We have now Dr. Dan Murray presenting for us, Dr. Dan Murray. He is an astrophysicist with over nine years of experience with experimental design, predictive modeling, magneto hydrodynamics, and high performance computing. Prior to joining TechX, he worked on star formation in the early and local universe, as well as data processing pipelines for minor planet and [00:01:00] supernova observations.

So welcome, Dan. Thank you very much for having me. My name’s Daniel Murray. I’m an application engineer here at TechX, and I’m going to be talking about domain decomposition and improving simulation performance. I’m going to be walking through the evolution of the vSim penning high intensity ion source.

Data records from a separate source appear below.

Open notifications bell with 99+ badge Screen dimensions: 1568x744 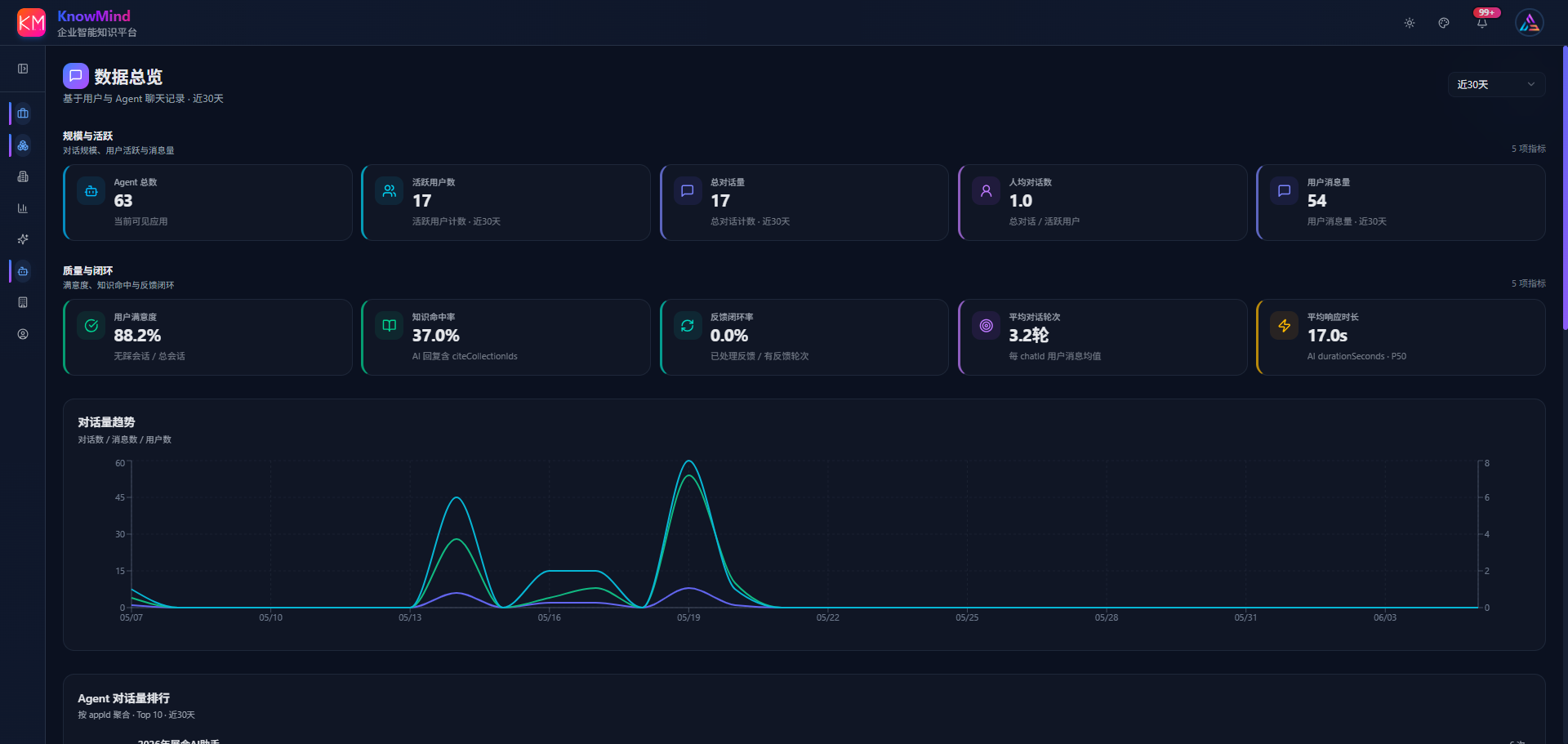pyautogui.click(x=1482, y=22)
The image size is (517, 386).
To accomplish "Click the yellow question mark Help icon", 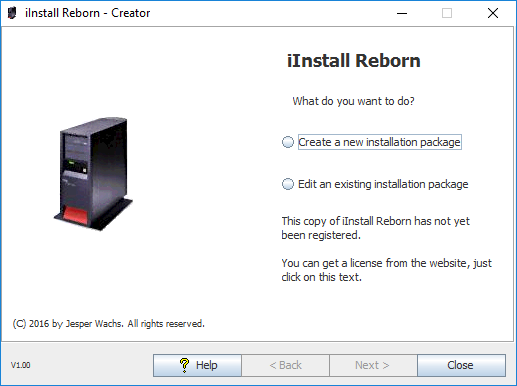I will pos(184,365).
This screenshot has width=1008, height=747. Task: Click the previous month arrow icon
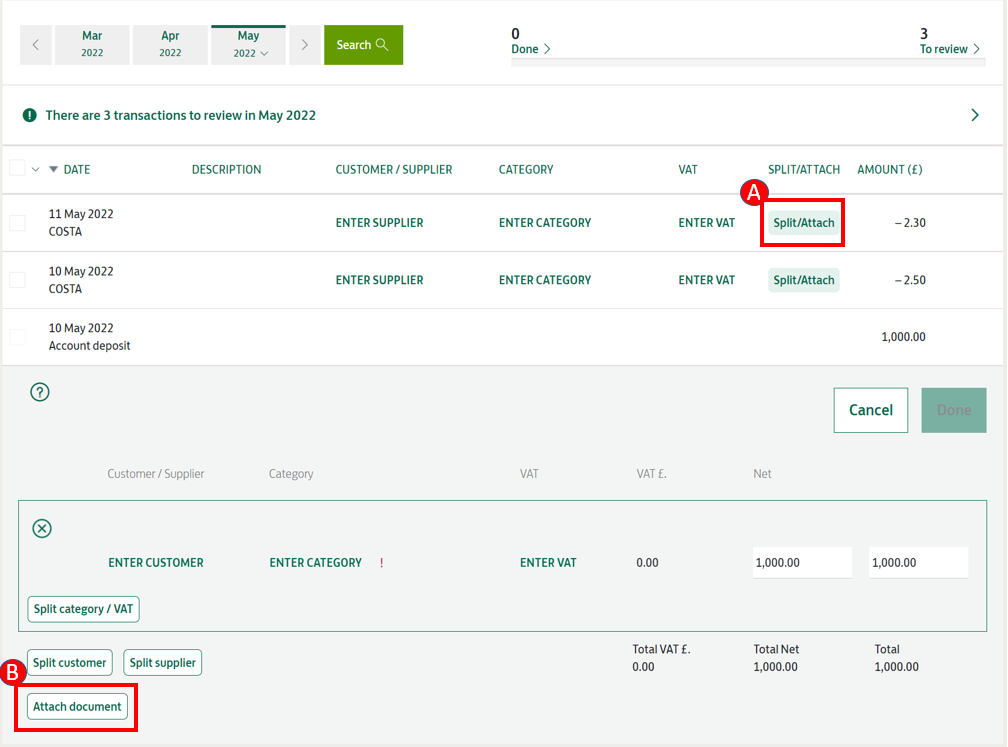[35, 45]
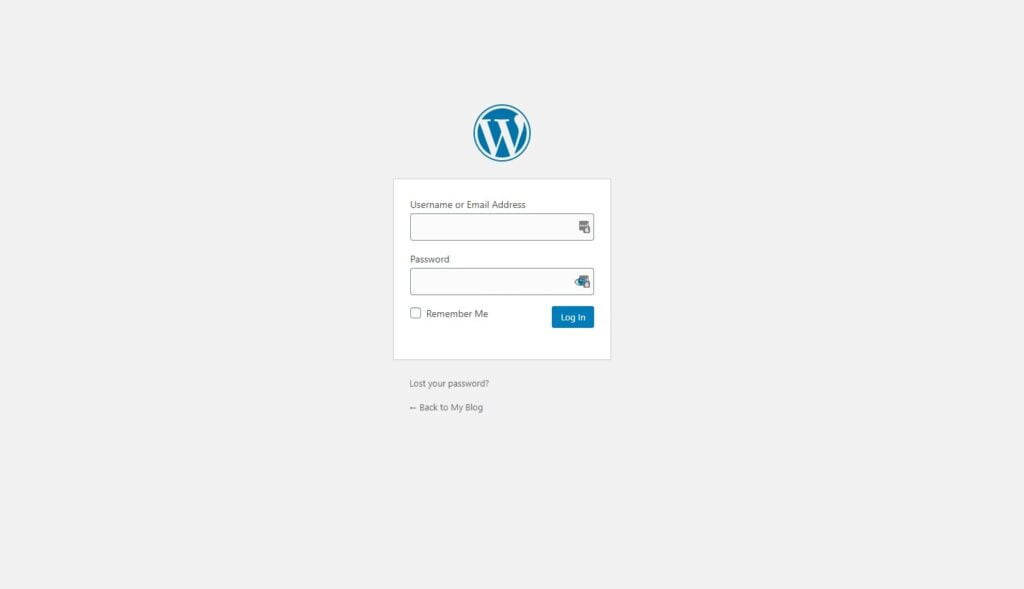Select the blue WordPress W emblem

point(502,133)
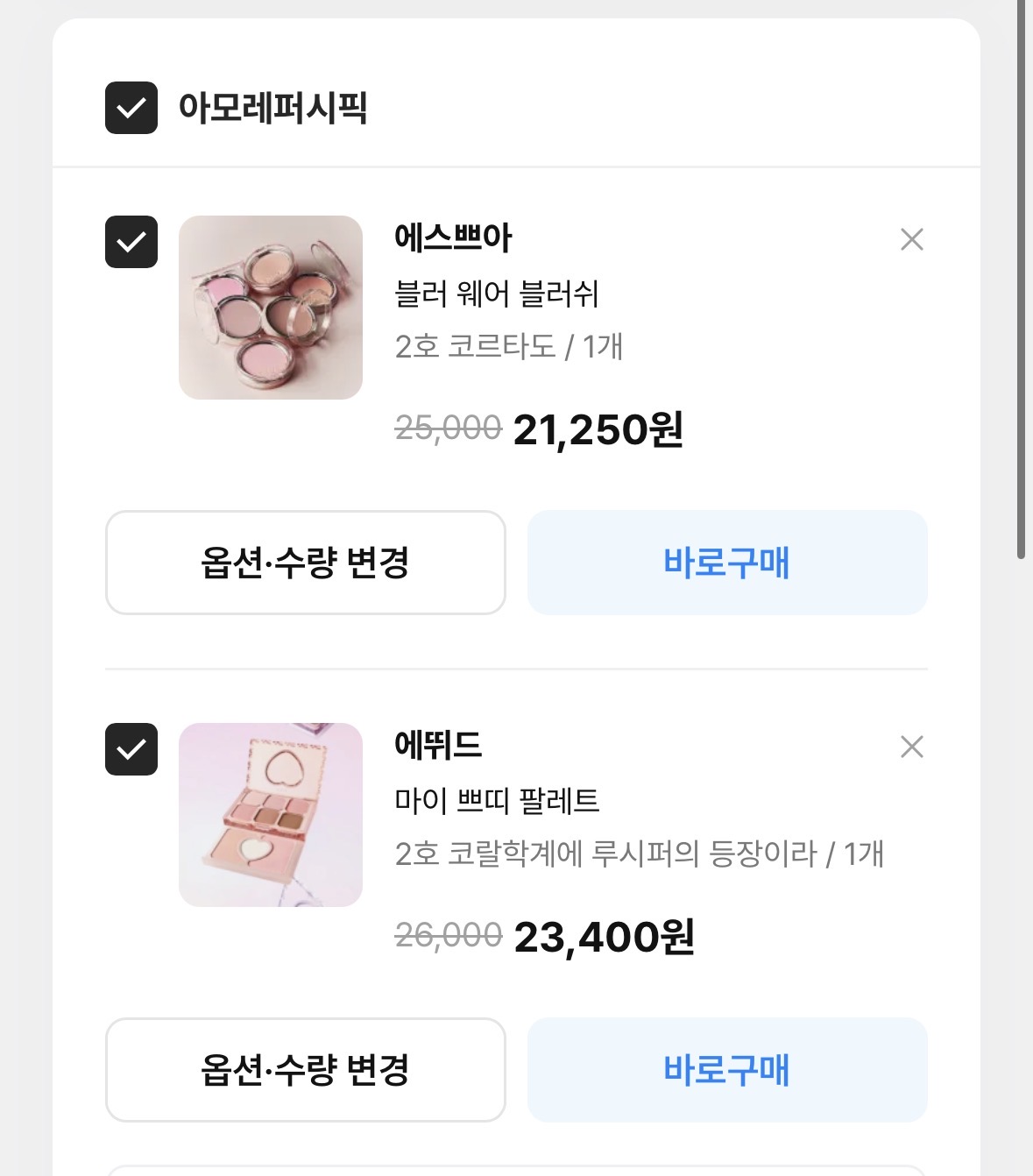Image resolution: width=1033 pixels, height=1176 pixels.
Task: Toggle the 아모레퍼시픽 store checkbox
Action: click(131, 108)
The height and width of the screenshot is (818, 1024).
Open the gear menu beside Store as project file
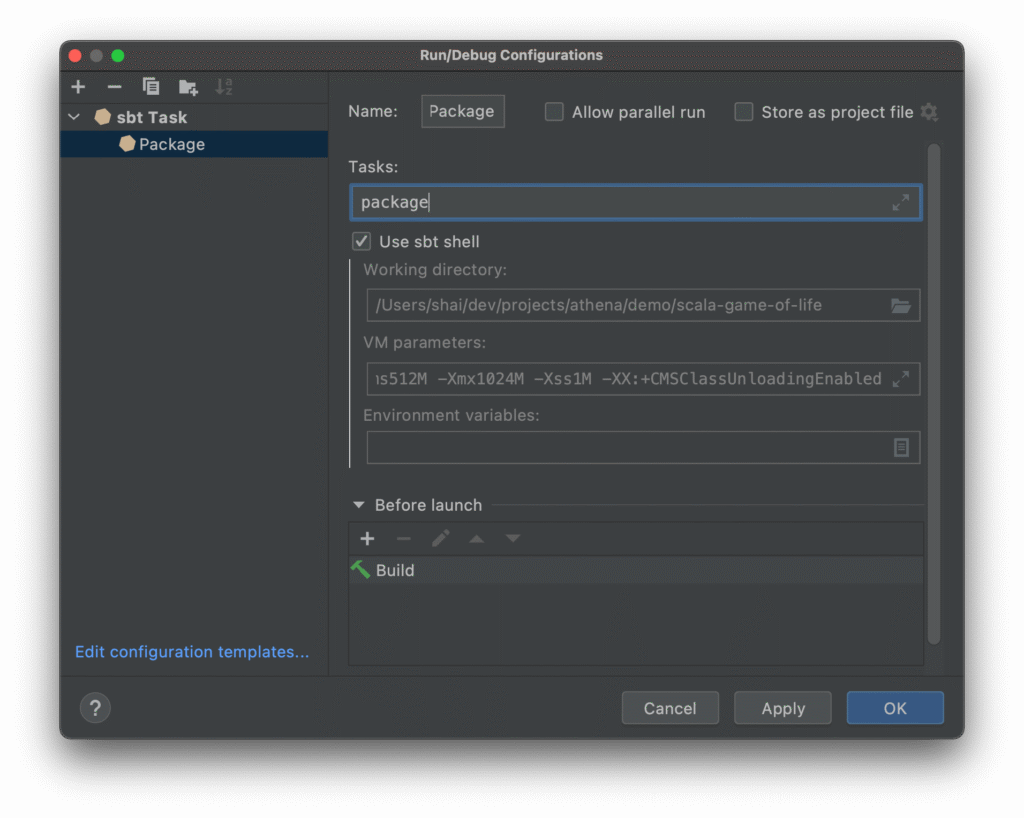pyautogui.click(x=929, y=112)
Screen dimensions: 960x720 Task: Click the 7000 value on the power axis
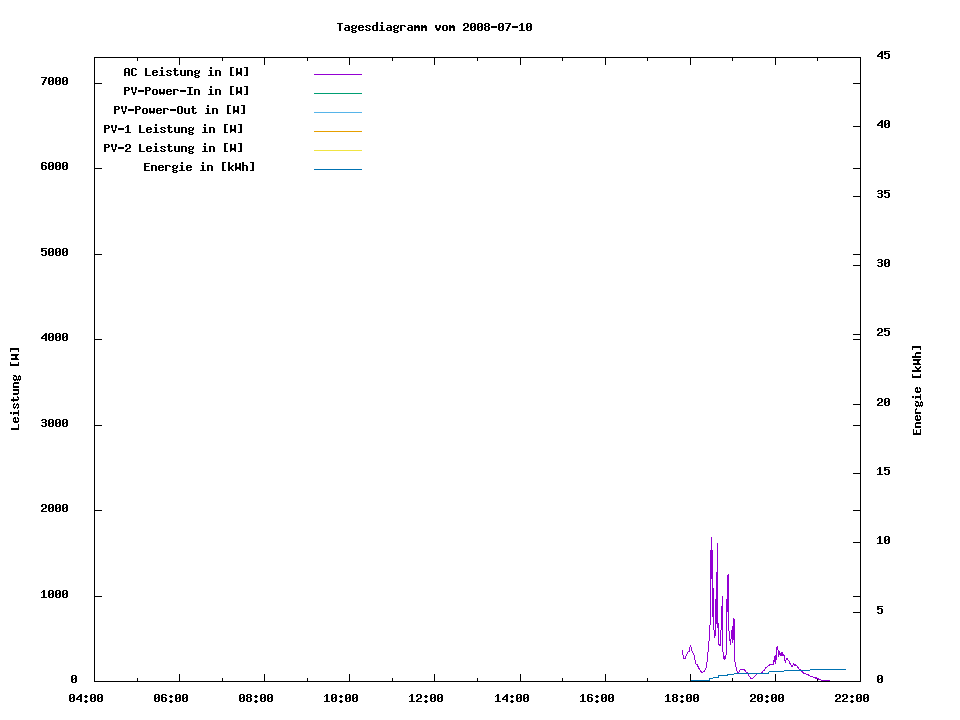point(54,81)
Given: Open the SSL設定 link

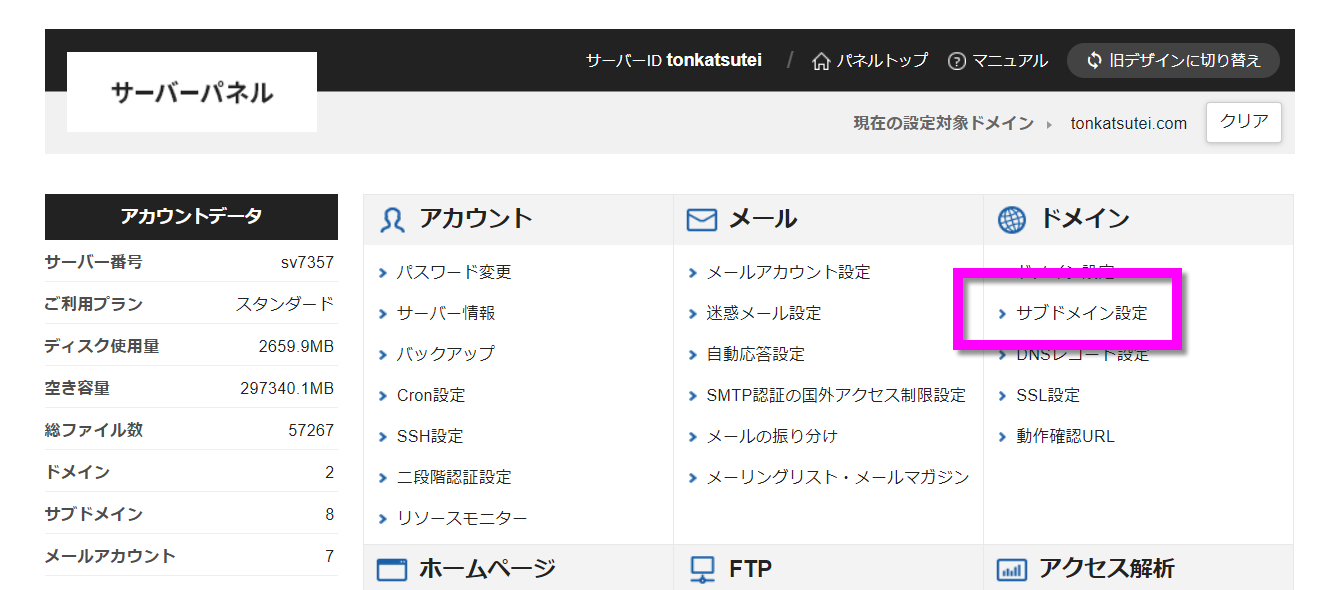Looking at the screenshot, I should pyautogui.click(x=1048, y=395).

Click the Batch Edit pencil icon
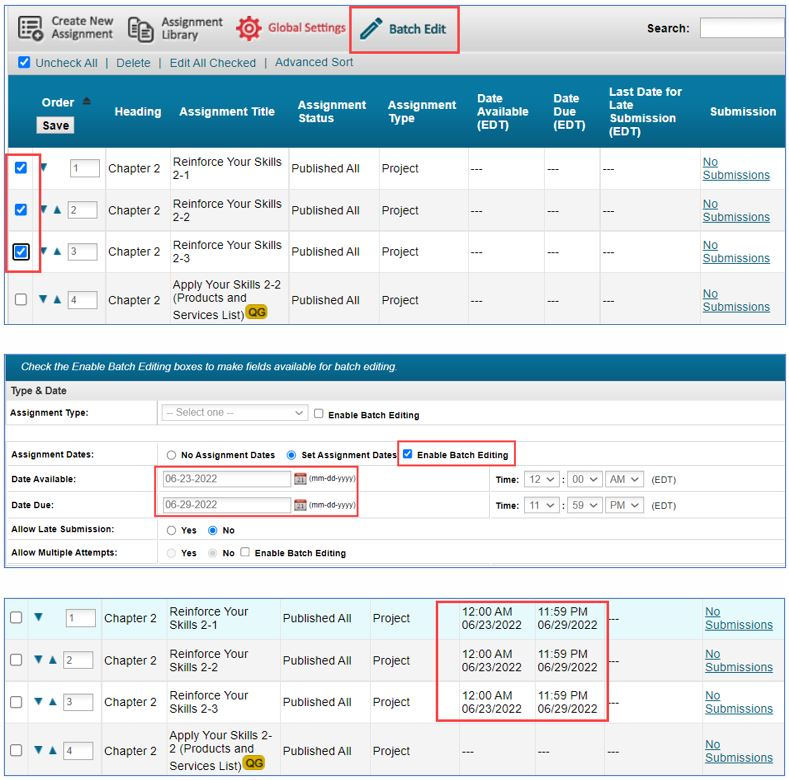tap(371, 29)
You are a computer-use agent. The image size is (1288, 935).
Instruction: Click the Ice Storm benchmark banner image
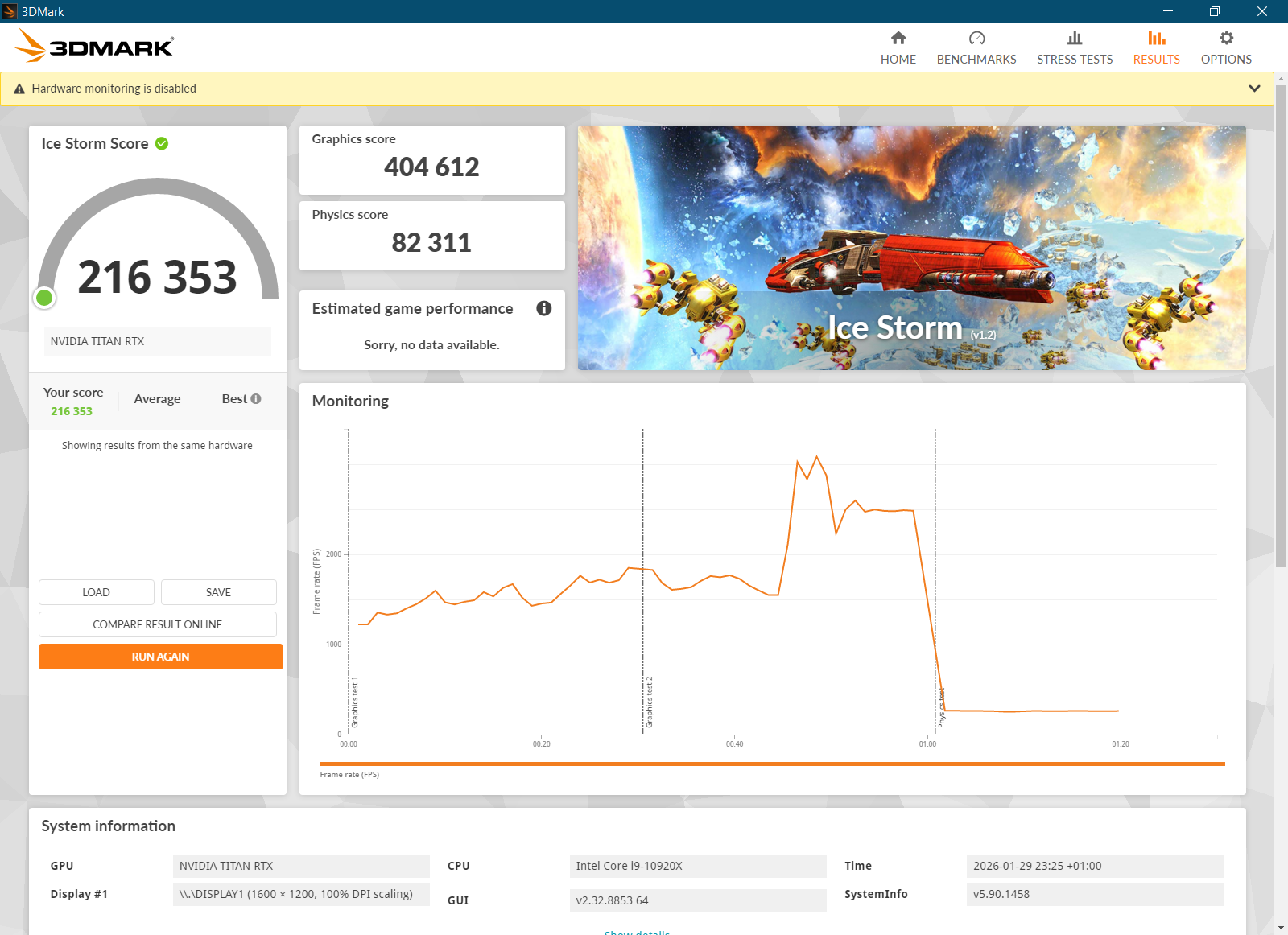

A brief outline about this. I’m going to give a quick overview of a Penning high intensity ion source, explain what an ion source is. I’ll explain why it’s a useful example for computational improvements. I’ll then Just talk specifically about computational load balancing and what we mean when we say that.

I’ll discuss what are the results of our new domain decomposition. And then I’ll touch briefly upon future improvements that will be coming down the pipeline. [00:02:00] So what is a penning ion source? An ion source is a device that generates charged particle beams of whatever particular particle that you want.

Maybe that’s negative hydrogen, maybe it’s positively charged molecules. In the case of the VSIM Penning source example, it is going to be a singly ionized, positively charged argon ions. And so the general layout is that you have a cathode plate, or in this case two cathode plates that are set to a negative potential, in this case of minus 60 volts.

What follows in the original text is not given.